__Data extract__:
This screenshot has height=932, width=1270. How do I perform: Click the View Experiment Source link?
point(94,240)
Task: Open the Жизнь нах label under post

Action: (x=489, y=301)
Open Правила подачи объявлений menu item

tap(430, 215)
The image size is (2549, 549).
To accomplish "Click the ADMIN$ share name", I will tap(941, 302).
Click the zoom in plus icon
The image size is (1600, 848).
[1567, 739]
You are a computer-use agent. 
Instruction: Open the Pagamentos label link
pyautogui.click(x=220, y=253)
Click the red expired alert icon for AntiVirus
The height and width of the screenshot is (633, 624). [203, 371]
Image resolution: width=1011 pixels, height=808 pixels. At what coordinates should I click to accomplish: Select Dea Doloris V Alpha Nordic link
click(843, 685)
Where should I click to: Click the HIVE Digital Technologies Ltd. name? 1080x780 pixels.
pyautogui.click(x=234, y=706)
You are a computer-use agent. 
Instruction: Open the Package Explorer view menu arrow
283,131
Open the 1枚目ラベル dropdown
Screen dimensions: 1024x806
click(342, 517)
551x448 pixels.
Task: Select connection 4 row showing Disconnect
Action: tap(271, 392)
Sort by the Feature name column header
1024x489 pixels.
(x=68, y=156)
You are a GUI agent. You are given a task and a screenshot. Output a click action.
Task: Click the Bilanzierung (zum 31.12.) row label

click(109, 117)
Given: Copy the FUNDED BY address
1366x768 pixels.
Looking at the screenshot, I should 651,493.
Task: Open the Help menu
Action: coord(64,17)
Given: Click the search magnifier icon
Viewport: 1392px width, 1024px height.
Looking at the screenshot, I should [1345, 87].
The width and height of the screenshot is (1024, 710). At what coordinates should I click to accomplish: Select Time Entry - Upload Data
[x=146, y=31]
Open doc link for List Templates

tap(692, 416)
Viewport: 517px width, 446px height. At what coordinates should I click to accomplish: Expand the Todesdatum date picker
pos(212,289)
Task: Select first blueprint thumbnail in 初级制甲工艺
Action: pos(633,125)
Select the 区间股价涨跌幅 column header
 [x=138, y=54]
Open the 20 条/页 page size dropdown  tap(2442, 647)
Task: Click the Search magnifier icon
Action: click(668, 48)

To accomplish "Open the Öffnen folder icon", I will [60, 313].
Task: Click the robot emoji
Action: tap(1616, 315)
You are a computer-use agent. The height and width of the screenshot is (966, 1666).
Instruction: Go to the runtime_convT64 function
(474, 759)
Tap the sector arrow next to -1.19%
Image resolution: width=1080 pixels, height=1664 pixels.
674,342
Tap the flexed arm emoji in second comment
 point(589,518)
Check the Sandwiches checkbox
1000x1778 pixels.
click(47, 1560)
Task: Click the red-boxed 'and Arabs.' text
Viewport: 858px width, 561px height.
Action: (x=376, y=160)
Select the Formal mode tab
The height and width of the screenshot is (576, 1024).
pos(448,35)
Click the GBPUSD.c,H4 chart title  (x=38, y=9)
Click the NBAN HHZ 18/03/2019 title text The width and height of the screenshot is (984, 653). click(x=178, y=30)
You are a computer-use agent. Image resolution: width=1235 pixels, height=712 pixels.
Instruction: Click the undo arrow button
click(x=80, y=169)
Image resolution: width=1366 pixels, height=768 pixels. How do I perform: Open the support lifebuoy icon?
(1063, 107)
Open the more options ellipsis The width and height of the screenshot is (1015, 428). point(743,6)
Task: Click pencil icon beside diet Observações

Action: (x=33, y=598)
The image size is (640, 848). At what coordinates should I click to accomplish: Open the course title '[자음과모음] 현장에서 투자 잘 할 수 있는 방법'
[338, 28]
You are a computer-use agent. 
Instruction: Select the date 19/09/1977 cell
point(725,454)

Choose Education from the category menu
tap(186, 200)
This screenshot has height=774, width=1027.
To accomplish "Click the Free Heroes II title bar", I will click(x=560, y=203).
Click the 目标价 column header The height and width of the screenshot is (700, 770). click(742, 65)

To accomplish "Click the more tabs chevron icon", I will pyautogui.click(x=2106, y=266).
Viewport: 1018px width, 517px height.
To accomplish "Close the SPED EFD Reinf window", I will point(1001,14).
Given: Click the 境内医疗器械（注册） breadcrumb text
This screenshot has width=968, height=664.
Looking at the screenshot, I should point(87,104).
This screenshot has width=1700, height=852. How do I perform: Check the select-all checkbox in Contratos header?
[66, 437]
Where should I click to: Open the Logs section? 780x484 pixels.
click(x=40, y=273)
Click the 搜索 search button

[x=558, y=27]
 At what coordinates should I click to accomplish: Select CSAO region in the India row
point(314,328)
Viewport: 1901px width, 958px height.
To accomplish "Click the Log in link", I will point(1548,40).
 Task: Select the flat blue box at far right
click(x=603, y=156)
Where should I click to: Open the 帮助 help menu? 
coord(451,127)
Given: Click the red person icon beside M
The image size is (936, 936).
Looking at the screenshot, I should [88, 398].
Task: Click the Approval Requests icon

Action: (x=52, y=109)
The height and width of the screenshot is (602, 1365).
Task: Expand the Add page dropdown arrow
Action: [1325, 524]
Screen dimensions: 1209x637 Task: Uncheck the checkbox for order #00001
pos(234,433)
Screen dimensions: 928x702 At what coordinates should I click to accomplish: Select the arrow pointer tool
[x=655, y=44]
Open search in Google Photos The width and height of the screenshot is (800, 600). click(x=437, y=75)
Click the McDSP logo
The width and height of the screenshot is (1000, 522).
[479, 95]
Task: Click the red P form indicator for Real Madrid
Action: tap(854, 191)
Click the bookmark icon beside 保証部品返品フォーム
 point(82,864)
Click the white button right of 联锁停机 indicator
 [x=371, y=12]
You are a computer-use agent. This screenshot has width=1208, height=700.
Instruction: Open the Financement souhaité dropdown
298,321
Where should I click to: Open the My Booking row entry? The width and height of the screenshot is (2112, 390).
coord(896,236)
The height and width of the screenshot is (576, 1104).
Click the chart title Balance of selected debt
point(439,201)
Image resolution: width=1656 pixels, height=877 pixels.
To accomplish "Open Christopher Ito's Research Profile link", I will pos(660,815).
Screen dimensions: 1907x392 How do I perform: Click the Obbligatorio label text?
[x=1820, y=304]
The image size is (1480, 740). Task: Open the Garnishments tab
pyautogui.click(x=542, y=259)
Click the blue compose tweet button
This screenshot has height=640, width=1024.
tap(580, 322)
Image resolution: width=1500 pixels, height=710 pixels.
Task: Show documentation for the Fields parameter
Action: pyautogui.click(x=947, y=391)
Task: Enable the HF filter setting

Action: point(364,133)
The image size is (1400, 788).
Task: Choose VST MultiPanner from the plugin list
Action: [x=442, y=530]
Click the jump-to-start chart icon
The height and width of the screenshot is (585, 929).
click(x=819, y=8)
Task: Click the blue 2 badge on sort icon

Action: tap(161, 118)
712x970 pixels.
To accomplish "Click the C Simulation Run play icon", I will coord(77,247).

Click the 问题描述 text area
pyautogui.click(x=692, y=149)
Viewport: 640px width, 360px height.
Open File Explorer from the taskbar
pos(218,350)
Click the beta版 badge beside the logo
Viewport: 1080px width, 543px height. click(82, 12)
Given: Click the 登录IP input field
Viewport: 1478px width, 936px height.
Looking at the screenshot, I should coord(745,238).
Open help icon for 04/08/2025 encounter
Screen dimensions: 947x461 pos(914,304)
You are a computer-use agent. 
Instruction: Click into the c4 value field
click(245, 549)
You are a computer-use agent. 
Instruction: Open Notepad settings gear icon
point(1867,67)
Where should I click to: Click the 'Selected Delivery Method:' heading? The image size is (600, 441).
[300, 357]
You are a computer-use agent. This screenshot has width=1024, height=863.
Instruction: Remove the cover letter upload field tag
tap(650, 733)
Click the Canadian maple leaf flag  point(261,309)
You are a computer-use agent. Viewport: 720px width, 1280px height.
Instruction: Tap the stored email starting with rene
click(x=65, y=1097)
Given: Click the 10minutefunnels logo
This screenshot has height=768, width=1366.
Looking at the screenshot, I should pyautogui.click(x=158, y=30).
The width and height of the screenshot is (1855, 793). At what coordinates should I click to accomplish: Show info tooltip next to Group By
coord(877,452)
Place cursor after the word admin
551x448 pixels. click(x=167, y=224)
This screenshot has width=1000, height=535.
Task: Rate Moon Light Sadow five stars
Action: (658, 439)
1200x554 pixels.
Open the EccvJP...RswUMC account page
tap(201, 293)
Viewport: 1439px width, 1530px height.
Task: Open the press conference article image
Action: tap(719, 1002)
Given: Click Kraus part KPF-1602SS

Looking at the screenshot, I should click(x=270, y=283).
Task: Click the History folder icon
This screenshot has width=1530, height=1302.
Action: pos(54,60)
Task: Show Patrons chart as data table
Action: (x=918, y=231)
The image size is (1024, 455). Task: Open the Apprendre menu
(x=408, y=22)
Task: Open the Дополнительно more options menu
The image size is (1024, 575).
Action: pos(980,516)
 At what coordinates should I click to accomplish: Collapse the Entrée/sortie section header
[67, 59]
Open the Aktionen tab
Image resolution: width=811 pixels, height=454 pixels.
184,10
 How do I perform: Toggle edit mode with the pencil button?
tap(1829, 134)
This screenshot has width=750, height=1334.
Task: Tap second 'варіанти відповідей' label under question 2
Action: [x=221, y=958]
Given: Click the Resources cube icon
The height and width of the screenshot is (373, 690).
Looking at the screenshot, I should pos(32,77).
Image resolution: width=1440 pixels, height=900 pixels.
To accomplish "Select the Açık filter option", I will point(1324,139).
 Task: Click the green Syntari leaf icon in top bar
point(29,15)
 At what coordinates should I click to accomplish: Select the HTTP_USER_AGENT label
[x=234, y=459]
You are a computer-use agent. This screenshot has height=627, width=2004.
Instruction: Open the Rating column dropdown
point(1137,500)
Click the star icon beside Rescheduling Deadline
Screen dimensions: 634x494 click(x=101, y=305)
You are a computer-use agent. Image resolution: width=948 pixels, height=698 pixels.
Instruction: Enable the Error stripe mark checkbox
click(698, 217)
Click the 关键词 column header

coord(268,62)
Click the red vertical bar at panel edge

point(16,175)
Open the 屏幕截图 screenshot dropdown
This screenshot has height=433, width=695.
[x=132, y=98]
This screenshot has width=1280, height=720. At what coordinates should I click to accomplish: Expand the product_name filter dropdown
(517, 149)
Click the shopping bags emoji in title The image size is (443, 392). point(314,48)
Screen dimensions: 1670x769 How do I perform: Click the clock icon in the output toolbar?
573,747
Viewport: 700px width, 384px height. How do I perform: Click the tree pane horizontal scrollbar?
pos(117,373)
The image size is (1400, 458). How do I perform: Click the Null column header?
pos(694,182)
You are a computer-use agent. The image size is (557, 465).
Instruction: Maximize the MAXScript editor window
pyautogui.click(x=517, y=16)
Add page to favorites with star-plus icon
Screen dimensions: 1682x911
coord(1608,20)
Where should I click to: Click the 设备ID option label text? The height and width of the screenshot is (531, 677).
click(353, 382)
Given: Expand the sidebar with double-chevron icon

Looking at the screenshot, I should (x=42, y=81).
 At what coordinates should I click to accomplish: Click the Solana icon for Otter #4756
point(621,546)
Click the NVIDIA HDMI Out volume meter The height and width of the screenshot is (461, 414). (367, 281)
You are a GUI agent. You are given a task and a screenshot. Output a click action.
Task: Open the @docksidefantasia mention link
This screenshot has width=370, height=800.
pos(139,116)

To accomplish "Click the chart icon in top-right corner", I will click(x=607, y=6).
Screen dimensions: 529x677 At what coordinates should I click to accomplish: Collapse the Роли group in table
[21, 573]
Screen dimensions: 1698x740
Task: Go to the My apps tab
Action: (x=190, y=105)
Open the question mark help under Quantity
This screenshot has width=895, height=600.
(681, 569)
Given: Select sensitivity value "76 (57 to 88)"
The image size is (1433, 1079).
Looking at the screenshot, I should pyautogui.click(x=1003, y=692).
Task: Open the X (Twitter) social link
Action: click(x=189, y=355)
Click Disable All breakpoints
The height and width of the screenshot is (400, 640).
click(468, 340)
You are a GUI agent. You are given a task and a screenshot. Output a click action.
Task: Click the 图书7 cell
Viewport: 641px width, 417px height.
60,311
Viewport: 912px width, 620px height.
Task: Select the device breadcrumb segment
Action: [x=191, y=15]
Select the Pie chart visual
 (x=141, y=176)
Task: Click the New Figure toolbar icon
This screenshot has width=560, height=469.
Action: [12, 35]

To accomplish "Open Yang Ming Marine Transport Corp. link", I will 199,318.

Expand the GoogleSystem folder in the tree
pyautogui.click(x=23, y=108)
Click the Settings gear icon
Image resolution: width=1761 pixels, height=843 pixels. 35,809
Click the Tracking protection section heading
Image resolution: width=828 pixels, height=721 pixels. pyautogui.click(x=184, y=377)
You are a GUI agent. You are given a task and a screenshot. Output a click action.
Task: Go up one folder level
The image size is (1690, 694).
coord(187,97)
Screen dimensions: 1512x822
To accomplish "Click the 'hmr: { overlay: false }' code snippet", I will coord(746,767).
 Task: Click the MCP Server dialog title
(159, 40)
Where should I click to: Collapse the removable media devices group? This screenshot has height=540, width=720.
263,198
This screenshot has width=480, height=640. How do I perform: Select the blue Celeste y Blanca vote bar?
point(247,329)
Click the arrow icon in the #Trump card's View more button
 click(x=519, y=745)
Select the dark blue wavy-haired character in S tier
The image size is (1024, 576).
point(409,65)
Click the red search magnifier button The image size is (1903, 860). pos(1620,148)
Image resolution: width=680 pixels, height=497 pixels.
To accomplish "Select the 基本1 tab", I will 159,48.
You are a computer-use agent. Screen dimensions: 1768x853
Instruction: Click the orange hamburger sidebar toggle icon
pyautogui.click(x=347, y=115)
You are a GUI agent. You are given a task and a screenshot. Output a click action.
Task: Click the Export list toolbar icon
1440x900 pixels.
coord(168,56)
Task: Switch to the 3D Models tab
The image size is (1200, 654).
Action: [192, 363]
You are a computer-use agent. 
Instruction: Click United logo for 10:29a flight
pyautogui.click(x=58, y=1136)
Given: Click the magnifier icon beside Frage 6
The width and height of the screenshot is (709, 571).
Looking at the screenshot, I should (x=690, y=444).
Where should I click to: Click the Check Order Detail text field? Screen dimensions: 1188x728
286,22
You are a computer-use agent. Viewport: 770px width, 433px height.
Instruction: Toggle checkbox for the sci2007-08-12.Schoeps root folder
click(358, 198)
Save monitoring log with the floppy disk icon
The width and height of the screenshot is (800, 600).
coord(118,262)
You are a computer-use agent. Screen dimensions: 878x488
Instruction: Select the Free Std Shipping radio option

__Your objective__:
Find every line of the data that includes the string "options". Copy each of those lines.

__Answer space__:
Open the more options ellipsis The width and height of the screenshot is (1015, 428). point(743,6)
Task: Open the Дополнительно more options menu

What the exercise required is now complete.